Step 4: Identify Vulnerability Class

  1. Determine if userland or kernel vulnerability
  2. Check for heap corruption, UAF, OOB, type confusion
  3. Map to appropriate heap structure (kernel kalloc_type or userland xzone)
  4. Identify available primitives (read/write, control flow)

Step 5: Plan Exploitation

  1. Assess mitigation bypass requirements (PAC, BTI, etc.)
  2. Determine if info leak needed for ASLR/KASLR
  3. Plan heap grooming strategy (if applicable)
  4. Identify code-sign bypass path (if kernel)

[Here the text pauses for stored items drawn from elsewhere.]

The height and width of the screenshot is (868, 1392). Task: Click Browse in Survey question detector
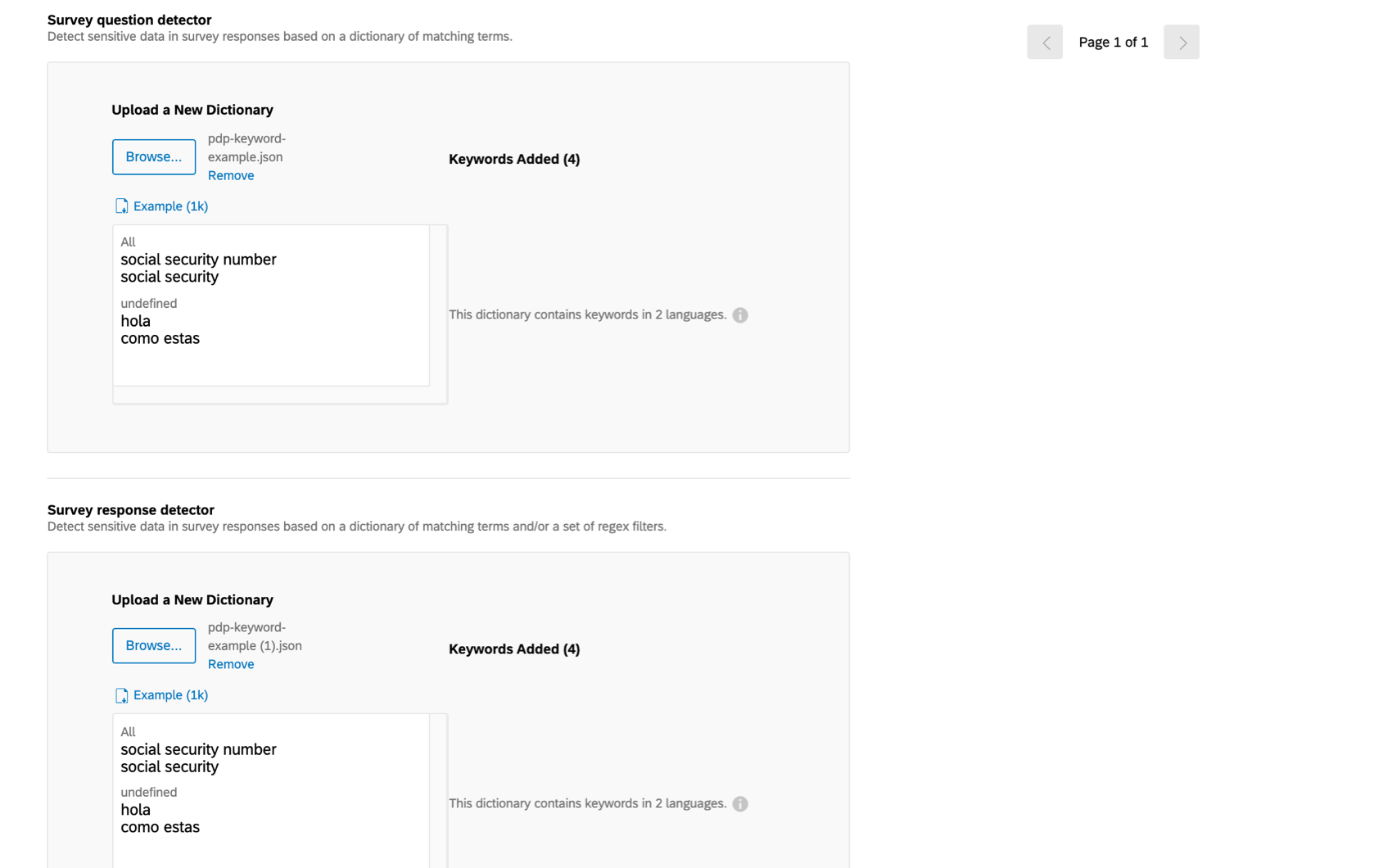click(154, 156)
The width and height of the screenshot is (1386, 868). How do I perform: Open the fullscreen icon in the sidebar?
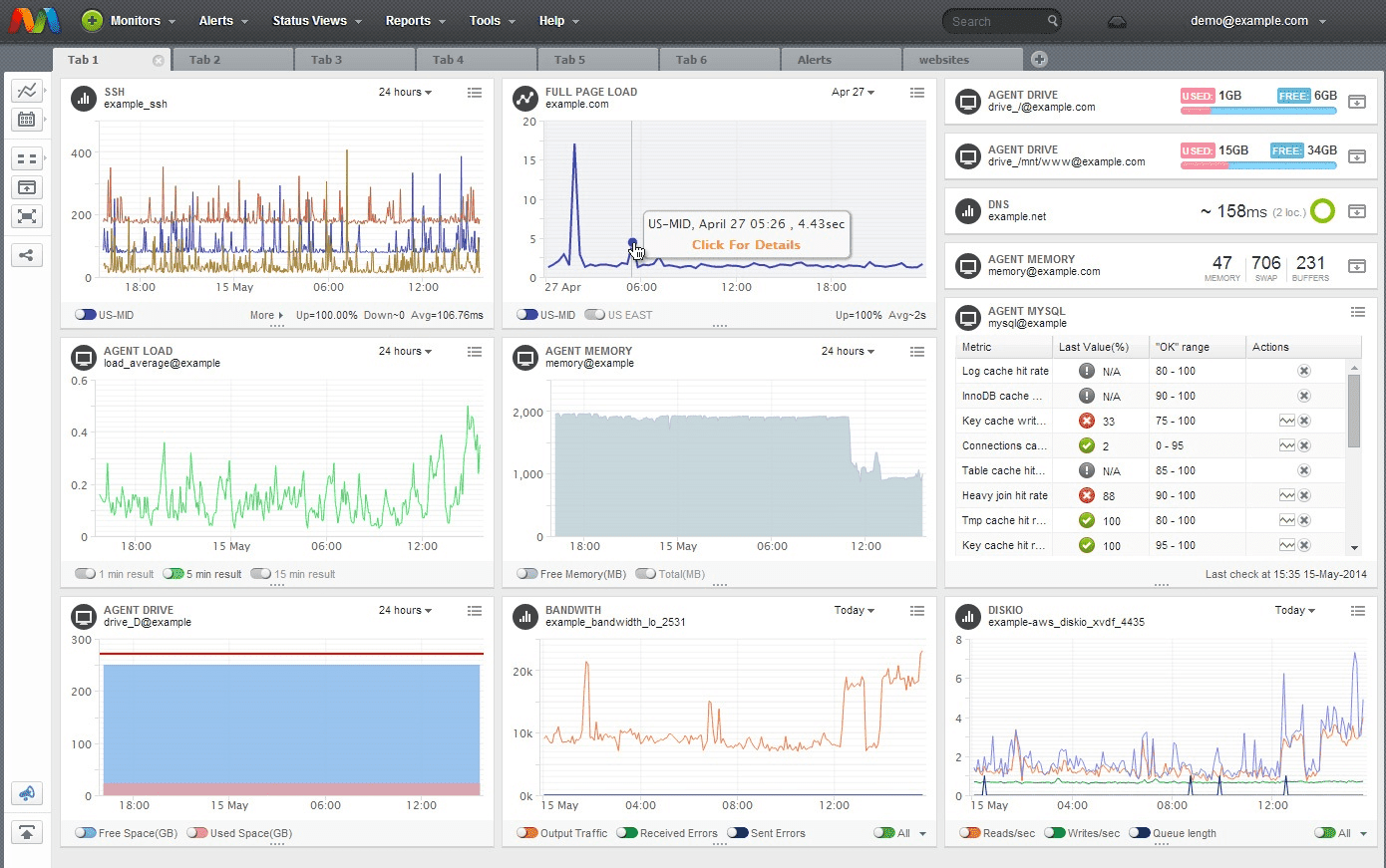click(x=27, y=217)
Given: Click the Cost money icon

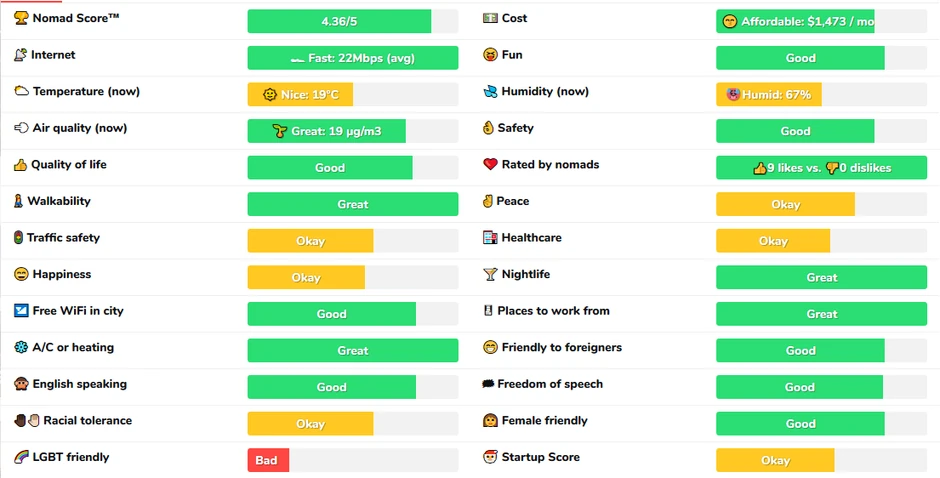Looking at the screenshot, I should point(490,18).
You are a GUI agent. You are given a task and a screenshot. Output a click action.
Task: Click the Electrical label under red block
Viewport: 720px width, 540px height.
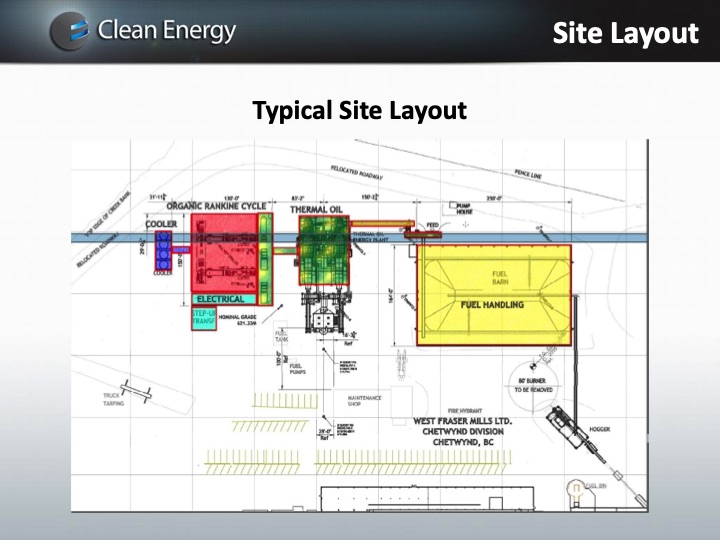[221, 299]
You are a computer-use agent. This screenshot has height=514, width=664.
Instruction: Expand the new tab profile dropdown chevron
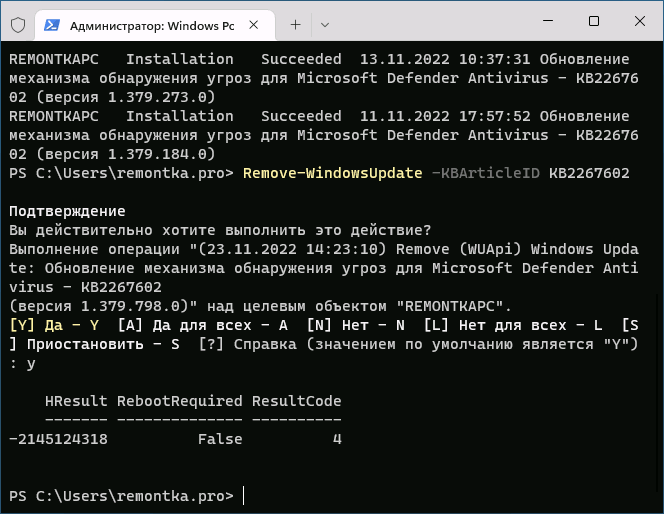click(325, 25)
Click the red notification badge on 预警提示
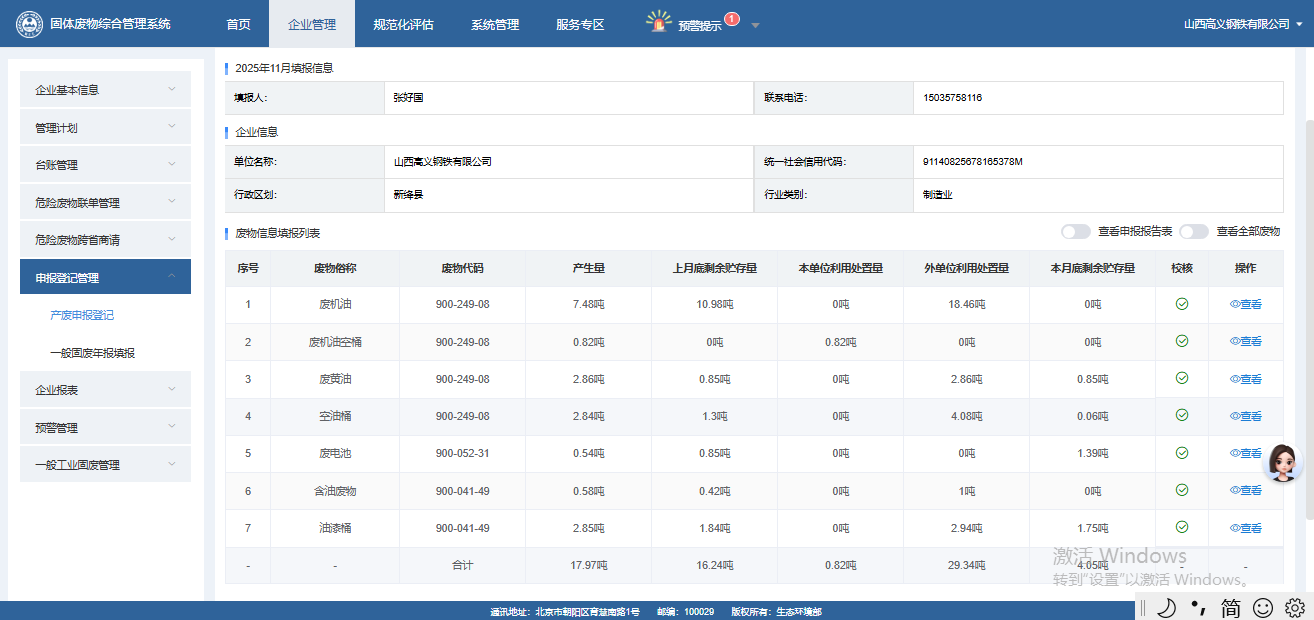Viewport: 1314px width, 620px height. [731, 18]
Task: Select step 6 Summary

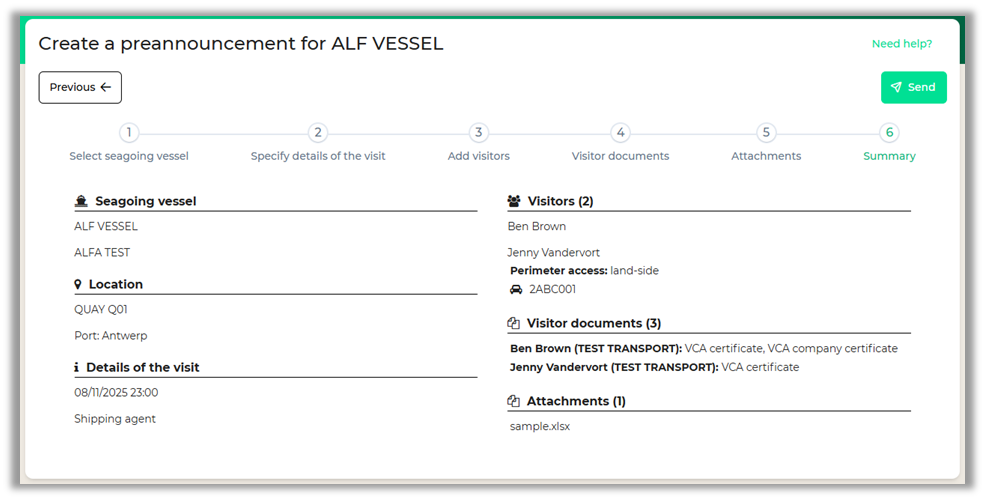Action: click(x=889, y=133)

Step 6: Execute and Validate

  1. Implement exploit chain
  2. Test on target iOS version
  3. Validate each stage (primitive → bypass → payload)
  4. Document findings and patterns

Key References

Quick Reference Commands

# Install BinDiff extension in Ghidra
ghidraRun
# File → Install Extensions → Add /Applications/BinDiff/Extra/Ghidra/BinExport

# Download iOS IPSW files
# Visit https://ipsw.me/ and download target versions

# Decompress IPSW to extract kernelcache
# Use standard archive tools to extract .ipsw → .dmg → kernelcache

# Check XNU version for iOS
# Visit https://www.theiphonewiki.com/wiki/kernel

Common Pitfalls

  1. Assuming PAC is bypassable - Kernel PAC is highly robust; focus on userland bypasses
  2. Ignoring type-based heap - Modern kalloc_type separates object types; heap sprays less effective
  3. Overlooking EMTE - Memory tagging catches UAF/OOB immediately on supported hardware
  4. Missing PPL/SPTM - Page protection layers prevent arbitrary kernel memory modification
  5. Forgetting PAC exceptions -
    TFRO_PAC_EXC_FATAL
    prevents debugger interception on platform binaries
  6. Assuming freelist poisoning works - Encoded freelist pointers require key knowledge
  7. Ignoring PAN/PXN - Kernel cannot access/execute user memory by default

When to Escalate

If the user needs:

  • Specific exploit code implementation
  • Detailed binary analysis of a specific vulnerability
  • Custom tool development for iOS exploitation
  • Legal/ethical guidance on exploitation research

Provide the conceptual framework and direct them to appropriate resources or suggest they consult with security professionals for implementation details.